Accuracy of routine susceptibility testing of Streptococcus pneumoniae in England and Wales

C. J. Henwooda,*, M. Warnera, P. Waightb, A. P. Johnsona, R. C. Georgec and D. M. Livermorea

a Antibiotic Resistance Monitoring and Reference Laboratory, Central Public Health Laboratory, Colindale Avenue, London NW9 5HT; b Immunisation Division, Communicable Disease Surveillance Centre, Colindale Avenue, London NW9 5EQ; c Respiratory and Systemic Laboratory, Central Public Health Laboratory, Colindale Avenue, London NW9 5HT, UK

Sir,

Surveillance of antibiotic resistance can be carried out by centralized testing of collected isolates, or by the compilation of routine susceptibility data. The best strategy may be one of cross validation: if centralized surveys with rigidly defined methods confirm trends seen in routine datasets, then greater confidence can be placed in these data, which may be sufficiently extensive to relate to populations and prescribing.1

The Public Health Laboratory Service (PHLS) collects data on bacteraemias and CSF infections reported by hospitals in England and Wales to a central database (LabBase).2 In addition, the Central Public Health Laboratory (CPHL) requests laboratories reporting invasive pneumococcal infections to submit the isolates for serotyping and susceptibility testing. We sought to compare these two datasets for isolates reported and received from January 1996 to December 1999.

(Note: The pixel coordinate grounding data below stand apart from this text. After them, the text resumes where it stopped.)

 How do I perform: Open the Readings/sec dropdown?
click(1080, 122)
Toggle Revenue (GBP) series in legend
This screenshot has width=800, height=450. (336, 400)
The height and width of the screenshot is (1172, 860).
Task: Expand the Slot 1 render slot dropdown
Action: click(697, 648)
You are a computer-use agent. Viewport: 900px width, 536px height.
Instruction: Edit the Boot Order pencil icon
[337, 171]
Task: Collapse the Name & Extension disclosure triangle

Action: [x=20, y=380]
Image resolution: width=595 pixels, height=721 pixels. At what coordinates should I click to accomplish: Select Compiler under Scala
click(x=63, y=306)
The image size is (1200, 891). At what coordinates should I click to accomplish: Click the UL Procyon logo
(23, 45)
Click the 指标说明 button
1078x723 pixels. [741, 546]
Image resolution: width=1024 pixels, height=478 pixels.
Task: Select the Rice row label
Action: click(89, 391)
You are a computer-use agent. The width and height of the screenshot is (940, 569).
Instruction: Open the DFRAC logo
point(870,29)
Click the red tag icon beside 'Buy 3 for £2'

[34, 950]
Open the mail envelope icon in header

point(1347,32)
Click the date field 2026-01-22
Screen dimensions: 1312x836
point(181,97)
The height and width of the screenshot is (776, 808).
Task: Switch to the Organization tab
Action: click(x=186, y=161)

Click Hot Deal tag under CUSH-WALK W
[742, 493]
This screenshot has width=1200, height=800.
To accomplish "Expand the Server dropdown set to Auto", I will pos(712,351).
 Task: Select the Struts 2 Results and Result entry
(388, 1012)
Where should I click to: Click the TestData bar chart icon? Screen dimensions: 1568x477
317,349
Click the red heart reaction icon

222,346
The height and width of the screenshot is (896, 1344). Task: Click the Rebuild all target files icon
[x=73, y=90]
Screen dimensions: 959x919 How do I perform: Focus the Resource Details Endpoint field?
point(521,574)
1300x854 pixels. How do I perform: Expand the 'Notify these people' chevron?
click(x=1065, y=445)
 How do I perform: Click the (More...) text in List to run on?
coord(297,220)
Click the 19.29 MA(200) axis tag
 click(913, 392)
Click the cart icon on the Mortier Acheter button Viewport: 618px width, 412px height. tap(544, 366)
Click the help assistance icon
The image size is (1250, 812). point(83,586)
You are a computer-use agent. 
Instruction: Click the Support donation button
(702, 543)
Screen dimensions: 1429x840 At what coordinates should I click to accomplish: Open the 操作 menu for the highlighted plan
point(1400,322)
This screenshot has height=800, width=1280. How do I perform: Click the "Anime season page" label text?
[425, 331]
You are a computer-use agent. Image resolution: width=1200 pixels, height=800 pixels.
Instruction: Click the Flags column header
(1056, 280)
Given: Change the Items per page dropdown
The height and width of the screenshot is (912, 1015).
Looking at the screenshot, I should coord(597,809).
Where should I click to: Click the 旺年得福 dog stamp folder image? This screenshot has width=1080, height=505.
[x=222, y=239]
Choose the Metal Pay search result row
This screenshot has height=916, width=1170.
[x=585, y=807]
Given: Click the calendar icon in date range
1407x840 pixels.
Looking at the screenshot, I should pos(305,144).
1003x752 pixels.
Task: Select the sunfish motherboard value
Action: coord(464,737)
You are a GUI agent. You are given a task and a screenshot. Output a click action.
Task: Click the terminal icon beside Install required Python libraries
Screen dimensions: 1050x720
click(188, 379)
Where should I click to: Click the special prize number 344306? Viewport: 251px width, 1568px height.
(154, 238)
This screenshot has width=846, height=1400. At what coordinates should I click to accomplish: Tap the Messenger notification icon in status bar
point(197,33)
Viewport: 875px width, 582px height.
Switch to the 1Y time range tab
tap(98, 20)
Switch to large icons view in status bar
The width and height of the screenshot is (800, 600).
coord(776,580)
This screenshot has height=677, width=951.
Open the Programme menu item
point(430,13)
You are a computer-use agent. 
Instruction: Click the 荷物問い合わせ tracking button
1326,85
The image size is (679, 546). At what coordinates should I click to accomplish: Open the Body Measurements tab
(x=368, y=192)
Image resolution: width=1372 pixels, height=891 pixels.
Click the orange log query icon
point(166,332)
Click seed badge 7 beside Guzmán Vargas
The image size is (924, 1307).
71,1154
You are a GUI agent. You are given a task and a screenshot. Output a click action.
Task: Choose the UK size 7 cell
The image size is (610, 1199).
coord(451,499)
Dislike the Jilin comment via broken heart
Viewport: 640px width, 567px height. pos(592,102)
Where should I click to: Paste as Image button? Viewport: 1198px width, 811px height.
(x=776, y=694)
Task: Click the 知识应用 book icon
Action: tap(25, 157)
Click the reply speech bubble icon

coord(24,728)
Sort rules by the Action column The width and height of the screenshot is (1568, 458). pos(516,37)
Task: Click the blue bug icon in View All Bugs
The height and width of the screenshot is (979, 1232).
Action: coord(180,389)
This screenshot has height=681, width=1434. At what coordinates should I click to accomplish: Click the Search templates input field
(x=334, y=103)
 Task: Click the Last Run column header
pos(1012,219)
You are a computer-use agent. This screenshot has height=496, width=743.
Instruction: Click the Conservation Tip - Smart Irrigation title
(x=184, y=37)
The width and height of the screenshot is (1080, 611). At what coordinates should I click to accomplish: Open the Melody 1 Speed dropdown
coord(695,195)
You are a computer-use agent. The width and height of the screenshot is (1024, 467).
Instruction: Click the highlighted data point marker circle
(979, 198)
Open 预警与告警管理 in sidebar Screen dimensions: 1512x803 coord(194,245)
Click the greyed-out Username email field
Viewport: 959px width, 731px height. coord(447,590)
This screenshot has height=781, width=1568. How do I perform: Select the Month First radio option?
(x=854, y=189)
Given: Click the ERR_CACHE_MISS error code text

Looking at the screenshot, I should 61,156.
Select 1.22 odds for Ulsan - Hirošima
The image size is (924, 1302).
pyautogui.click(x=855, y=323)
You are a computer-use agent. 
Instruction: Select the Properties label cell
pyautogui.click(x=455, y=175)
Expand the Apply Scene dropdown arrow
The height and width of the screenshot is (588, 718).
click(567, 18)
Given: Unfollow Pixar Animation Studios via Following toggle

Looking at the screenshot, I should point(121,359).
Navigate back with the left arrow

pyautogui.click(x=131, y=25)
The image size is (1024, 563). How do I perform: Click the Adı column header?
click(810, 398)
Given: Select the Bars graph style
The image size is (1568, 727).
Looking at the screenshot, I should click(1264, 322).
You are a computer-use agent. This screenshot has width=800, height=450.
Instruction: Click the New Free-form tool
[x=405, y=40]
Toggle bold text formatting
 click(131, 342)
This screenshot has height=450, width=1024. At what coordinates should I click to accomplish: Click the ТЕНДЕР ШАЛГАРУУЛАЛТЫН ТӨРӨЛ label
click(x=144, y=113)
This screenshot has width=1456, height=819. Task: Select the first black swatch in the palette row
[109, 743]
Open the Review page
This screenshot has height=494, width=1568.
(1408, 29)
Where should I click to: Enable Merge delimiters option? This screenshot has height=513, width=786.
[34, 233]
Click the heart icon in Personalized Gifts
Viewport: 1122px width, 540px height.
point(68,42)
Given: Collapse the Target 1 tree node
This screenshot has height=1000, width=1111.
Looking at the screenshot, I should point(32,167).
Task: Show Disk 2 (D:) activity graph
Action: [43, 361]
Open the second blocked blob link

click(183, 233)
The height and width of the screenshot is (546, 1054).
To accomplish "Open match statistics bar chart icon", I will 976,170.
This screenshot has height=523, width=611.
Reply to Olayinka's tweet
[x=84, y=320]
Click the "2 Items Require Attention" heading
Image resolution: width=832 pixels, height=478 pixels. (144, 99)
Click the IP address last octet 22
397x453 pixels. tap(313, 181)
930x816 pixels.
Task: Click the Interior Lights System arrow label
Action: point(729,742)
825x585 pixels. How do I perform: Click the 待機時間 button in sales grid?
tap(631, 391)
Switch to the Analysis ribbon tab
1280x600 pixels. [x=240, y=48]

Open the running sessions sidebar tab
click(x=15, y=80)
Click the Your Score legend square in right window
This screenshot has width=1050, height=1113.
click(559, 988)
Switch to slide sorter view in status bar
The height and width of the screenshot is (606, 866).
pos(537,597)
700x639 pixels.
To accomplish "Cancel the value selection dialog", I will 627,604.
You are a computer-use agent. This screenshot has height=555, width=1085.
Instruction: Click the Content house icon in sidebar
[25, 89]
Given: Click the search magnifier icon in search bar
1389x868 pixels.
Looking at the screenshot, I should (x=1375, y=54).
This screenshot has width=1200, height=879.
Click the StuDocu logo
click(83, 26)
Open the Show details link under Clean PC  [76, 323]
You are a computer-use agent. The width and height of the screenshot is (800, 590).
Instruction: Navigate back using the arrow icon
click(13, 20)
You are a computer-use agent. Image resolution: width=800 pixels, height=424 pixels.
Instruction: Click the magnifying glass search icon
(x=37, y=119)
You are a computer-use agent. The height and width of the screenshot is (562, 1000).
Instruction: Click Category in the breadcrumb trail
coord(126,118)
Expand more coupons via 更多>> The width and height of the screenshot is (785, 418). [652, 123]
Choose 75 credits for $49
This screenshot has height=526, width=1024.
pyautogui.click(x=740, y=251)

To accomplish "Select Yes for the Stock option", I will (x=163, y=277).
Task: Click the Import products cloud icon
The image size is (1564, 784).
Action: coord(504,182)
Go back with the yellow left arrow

Susceptibility testing methods used by hospitals vary: in the period reviewed, most used Stokes' method, but a few used breakpoint tests or began to use the standardized British Society for Antimicrobial Chemotherapy (BSAC) disc test method.3 Most use oxacillin as a proxy for penicillin. Susceptibility testing at the CPHL was by agar dilution, interpreted using BSAC breakpoints.3 Because not all invasive isolates referred to CPHL are reported to LabBase and vice versa, the two datasets were reconciled using a number of identifiers. Data were compared for the three most frequently reported antibiotics, namely penicillin, erythromycin and cefotaxime, and isolates recorded as intermediate in LabBase were taken as resistant.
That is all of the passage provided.